Putting x = 1 to 7 we get the required nos.

ANS. D) 7

**Question 17**. In an opinion poll 78% of those asked were in the favour of atleast one of the three sportspersons to be included in the commonwealth organizing commitee Saina, Dhoni and Anand. 50% of those asked favoured Saina, 30% favored Dhoni 20% favored Anand.If 5% of those asked favoured all of them,what percentage of those asked favoured atleast one sportsperson ?

A)61

B)56

C)51

D)22

**Question 18**. A basket ball is dropped from a height of 20 feet.It bounces back each time to a height which is one half of hthe height of the last bounce. How far approximately will the ball have travelled before it comes to rest?

- 30 feet
- 40 feet
- 60 feet
- Can not be determined

**Solution:**

This is the simplest question (Simple G.P problem). The questions is : How much did the ball travel. Here is the catch.

When it was dropped from 20 feet. It traveled** 20 feet** to reach the ground then bounced 10 feet and then came back 10 feet i.e. total **20 feet** in this bounce, then came 5 feet + 5 feet = 10 feet to again reach ground.

Sum to infinity of a G.P is a/(1-r) .

Here a= 20 and r = 1/2

(20 + 10 + 10 + 5 + 5 + 2.5 + 2.5 + 1.25 + 1.25 + ………………)

= 20 + (20 + 10 + 5 + 2.5 + ….) = 20 + 20/1-(1/2) = 20 + 20 / (1/2) = 20 +40 = 60

ANS. C) 60 feet

**Question 19**. PT usha and shelly John decided to run a marathon between Ramnagar and jamnagar. Both start from Ramnagar at 1pm. on the way there are 2 town Ramghar and Rampur separated by a distance of 15 km. pt usha reaches Ramghar in 90 minutes running at a constent speed of 40 km/hr. She takes another 30 minutes to reach Rampur. Between Rampur and Jamnagar she maintain an average speed of V km/hr(Where V is whole number). Shelly John being a professional marathon runner maintain a speed of 18 km/hr. they both reaches jamnagar at ‘N’ hour (Where N is a whole number). What could be the total time taken by PT Usha?

options

A)5 hours

B)15 hours

C)41 hours

- D) All of above

Solution:

P.T.Usha took 90 min to reach Ramnagar with a speed of 40 km/hr

i.e. P.T.Usha travels 60 km (distance between Ramnagar and Ramgarh)

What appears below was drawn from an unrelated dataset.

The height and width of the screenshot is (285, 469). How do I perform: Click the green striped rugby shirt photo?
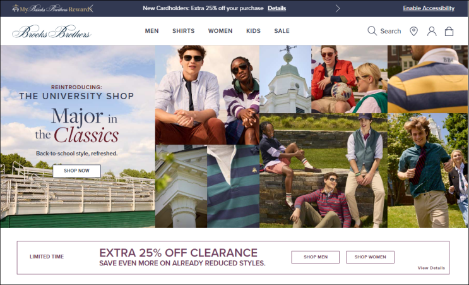pos(233,186)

Time taken by her from Ramgarh to Rampur = 30 min

From Rampur to Jamnagar she maintains a constant speed of V km/hr

(where V is a whole nos)

Let N be the total time taken by P.T.Usha and Shelly John to travel from Ramnagar to

Jamnagar

(where N is a whole nos)

Speed of Shelly John = 18 km/hr

Total distance travelled by Shelly John in N hr = 18N …….(i)

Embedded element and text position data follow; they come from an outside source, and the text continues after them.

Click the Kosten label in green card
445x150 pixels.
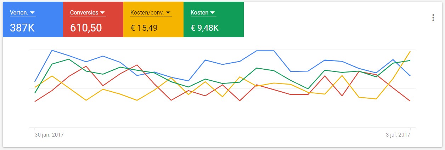click(x=199, y=13)
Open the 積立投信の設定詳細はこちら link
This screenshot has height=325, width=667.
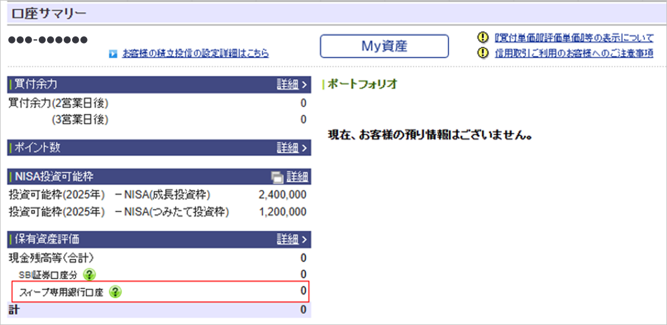point(195,54)
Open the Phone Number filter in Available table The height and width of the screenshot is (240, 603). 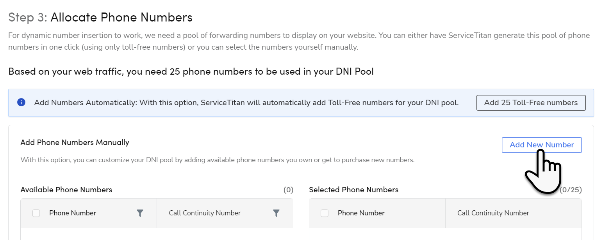point(140,213)
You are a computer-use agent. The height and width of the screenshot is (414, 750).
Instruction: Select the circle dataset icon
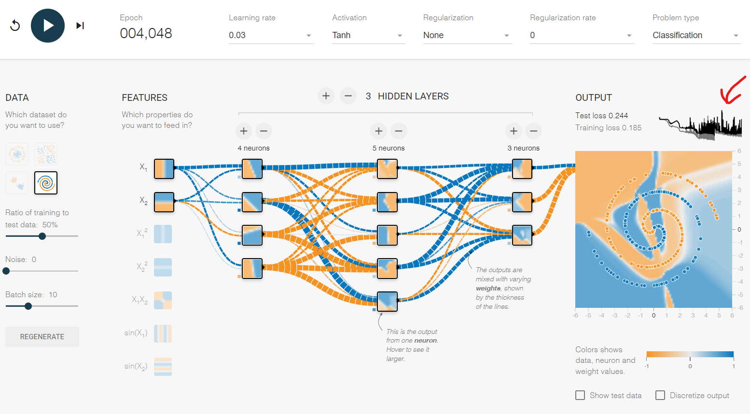pos(17,154)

P.T.Usha took 2 hr to reach from Ramnagar to Rampur.

She took (N-2) hr to travel from Rampur to Jamnagar with a speed of V km/hrTherefore distance between Rampur to Jamnagar = (N-2)V km

Total distance = 60km + 15km + (N-2)V km = 75 + (N-2)V ….(ii)

Equating both equations;

18N = 75 + (N-2)V

or V = 18N -75 / (N – 2)

- a) For N = 5 ; we get V = 5 (a whole nos)
- b) For N = 15; we get V = 13 (a whole nos)
- c) For N = 41; we get V = 17 (a whole nos)

**ANS. D) All of above**

**Question 20**. In a certain examination paper, there are n questions for j=1.2…n. There are 2^n-1 students who answered j or more questions wrongly. If the total numebr if wrong answers is 4095, then the value od n is?

- 12
- 11
- 10
- 9

Elitmus is intelligent enough to find out that the paper has leaked and so they might change the structure a little, So be Cautious!!